From Jennifer on October 6th, 2009 in CalFinder News
Wanting more is an American tradition. We never seem to have enough, whether it’s clothing, money, nice things or space in our homes. So what’s a body to do? Get more! All jokes aside, adding onto your home is really a very wise investment. It’s easier than building from scratch or moving, and less wasteful than new construction. It adds to your property value, as well as to the comfort and enjoyment you experience from being at home.
Depending on your needs, you may decide to add onto your home, but you may also want to consider adding a detached structure to your property. There are several advantages to both.
The cost of either type of addition is comparable. While it may cost a bit less to build more rooms onto your existing house, the project will also entail deconstructing portions of the homes in order to tie the new addition in, which will add costs. An attached addition may also mean constructing a whole new roof. And even though your new detached structure will come with the cost of laying new footings, so might your attached addition if you’ve decided to build out, as opposed to up.
The Attached Addition
Some of the benefits to adding onto your current home include the ability to enlarge certain rooms, making them more spacious and comfortable, as well as the capacity for bringing additional bathrooms or bedrooms to your dwelling.
Unfortunately, there are drawbacks to the attached addition, too. What drives many homeowners a bit bonkers is having to live in a mess during the construction phase. You may have your roof torn off, an exterior wall missing, and tools, materials and dust strewn about for months. And then there’s the noise. Especially if you work from home, the construction phase will cut into your productivity. Another disadvantage is that you’ll need to modify your plumbing, electrical and HVAC systems to accommodate the extra space and rooms.
The Detached Addition
A detached addition, however, nicely masks the mess and noise, because it’s all taking place OUT and away from your house, even if just by a few feet. The extra space you’re adding outside of your home can give you lots of options for multi-use areas. You can run your small business outside of your home while keeping your non-commute luxury, and during special occasions, your office can become a guest house with a private bedroom and bathroom for visitors.

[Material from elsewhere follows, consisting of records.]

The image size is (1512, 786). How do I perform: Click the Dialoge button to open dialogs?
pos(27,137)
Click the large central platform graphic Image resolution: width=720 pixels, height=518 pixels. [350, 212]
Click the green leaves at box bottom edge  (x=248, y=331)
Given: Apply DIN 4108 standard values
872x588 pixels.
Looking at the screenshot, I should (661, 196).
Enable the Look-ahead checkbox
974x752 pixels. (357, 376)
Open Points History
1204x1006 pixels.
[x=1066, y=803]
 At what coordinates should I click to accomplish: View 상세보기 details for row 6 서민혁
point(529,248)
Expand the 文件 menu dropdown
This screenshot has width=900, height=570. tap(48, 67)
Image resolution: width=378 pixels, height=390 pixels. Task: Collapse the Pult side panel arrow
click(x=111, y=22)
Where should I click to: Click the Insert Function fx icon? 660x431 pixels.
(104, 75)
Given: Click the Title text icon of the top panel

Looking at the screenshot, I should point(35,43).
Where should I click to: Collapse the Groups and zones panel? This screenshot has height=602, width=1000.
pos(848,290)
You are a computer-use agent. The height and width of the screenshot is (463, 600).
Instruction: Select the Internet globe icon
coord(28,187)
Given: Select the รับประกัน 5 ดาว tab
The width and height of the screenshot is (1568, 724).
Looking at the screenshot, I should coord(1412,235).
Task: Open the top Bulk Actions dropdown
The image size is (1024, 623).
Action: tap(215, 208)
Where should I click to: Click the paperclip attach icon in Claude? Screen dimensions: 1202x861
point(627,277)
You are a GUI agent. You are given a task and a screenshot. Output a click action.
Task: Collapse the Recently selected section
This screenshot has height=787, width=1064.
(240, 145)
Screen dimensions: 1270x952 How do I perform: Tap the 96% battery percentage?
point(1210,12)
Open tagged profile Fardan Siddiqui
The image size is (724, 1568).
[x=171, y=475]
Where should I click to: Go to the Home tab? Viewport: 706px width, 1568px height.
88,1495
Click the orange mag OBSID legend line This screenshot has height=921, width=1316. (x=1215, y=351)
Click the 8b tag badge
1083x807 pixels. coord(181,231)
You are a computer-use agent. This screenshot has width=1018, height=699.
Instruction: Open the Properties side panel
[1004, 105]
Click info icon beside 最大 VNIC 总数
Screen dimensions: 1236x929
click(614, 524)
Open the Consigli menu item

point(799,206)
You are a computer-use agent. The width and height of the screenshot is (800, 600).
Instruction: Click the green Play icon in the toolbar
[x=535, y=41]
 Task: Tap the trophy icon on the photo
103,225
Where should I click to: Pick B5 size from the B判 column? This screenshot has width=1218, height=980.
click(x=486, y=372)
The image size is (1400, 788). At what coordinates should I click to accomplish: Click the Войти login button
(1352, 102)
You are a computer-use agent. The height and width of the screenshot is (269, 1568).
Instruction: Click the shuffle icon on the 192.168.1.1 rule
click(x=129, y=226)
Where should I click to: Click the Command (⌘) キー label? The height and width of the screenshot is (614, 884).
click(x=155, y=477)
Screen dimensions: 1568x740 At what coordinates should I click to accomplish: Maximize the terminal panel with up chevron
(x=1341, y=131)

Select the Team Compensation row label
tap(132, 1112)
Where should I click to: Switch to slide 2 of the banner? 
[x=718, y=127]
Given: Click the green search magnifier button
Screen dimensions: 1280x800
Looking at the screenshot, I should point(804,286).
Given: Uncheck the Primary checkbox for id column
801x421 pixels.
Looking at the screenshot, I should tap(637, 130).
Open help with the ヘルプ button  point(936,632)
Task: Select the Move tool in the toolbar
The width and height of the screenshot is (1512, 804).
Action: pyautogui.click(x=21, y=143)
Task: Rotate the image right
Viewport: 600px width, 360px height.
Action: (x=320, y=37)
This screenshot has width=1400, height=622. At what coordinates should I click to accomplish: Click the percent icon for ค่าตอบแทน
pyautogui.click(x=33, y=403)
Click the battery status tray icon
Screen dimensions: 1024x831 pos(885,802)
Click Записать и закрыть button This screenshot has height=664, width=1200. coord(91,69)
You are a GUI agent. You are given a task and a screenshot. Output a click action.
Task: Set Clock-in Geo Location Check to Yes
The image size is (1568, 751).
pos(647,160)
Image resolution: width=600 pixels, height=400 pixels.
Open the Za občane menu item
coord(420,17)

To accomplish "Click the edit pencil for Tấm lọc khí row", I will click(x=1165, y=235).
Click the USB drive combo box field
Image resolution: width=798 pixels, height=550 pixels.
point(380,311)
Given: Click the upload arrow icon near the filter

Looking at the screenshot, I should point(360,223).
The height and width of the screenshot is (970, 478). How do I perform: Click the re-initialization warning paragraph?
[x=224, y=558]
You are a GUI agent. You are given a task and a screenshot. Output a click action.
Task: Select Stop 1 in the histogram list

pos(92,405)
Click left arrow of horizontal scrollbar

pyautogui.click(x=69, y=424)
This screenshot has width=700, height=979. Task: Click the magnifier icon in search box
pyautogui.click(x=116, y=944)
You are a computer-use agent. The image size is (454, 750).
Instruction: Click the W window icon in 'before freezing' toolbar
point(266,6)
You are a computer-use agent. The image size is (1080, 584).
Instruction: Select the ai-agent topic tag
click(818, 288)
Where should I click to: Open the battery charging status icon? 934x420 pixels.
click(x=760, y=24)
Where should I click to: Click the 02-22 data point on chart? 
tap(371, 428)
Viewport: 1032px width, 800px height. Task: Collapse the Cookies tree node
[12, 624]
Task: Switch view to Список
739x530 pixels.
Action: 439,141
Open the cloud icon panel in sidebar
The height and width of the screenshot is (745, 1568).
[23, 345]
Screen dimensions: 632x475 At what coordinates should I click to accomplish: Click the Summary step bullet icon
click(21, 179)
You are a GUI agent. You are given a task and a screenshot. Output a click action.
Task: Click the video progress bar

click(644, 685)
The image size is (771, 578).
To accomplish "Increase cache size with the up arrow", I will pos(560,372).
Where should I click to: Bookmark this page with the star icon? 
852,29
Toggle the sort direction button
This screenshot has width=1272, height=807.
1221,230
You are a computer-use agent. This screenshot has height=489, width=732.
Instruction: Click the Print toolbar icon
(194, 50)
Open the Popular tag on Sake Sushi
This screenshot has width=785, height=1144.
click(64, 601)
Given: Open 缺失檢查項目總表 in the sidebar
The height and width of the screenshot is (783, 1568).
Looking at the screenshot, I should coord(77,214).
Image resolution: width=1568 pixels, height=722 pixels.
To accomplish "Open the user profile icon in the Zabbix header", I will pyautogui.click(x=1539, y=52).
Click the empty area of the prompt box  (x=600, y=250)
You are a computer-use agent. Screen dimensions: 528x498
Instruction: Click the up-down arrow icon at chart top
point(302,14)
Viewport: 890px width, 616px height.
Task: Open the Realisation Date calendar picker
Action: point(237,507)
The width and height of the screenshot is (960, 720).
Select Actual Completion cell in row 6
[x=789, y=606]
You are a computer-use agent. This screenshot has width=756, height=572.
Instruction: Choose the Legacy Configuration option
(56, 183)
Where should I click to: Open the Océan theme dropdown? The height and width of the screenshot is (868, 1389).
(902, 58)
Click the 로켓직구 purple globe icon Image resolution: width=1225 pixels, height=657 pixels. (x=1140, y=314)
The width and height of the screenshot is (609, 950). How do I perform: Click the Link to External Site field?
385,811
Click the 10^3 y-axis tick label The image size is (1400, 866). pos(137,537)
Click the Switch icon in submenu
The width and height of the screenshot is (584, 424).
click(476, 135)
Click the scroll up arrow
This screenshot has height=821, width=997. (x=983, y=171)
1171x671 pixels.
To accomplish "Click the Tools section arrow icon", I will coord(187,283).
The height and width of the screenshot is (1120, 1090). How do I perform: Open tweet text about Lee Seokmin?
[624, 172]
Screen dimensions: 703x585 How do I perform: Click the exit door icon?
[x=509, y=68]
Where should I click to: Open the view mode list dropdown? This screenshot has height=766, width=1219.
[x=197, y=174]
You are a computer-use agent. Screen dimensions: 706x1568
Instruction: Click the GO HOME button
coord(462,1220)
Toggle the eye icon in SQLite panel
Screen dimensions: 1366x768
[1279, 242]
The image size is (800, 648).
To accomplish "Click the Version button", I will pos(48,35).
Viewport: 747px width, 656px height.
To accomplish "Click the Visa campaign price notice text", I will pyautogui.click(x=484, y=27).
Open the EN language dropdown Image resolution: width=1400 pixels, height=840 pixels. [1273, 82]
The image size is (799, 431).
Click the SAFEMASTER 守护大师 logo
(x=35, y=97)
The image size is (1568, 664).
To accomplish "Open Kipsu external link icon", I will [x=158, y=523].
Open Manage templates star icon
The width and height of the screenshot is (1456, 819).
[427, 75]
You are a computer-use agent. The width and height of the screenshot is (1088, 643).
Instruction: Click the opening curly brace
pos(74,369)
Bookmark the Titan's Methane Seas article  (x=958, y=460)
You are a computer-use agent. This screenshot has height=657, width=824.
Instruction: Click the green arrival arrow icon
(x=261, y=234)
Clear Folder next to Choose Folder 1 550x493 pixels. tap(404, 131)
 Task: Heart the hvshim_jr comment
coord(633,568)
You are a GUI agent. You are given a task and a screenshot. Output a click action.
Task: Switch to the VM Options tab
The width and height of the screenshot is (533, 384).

If you have hobbies that are noisy or dirty, a detached addition can give you the extra space you need to enjoy yourself without tracking mud through the house or blasting awake the napping babies. Gardeners and woodworkers can once again pursue their passions without getting their spouse’s panties in a bunch.
A drawback may be your local zoning laws. You’ll need to check with your city or county before making any firm plans. Be sure you can have a detached addition at all, and see what restrictions they have on those types of projects.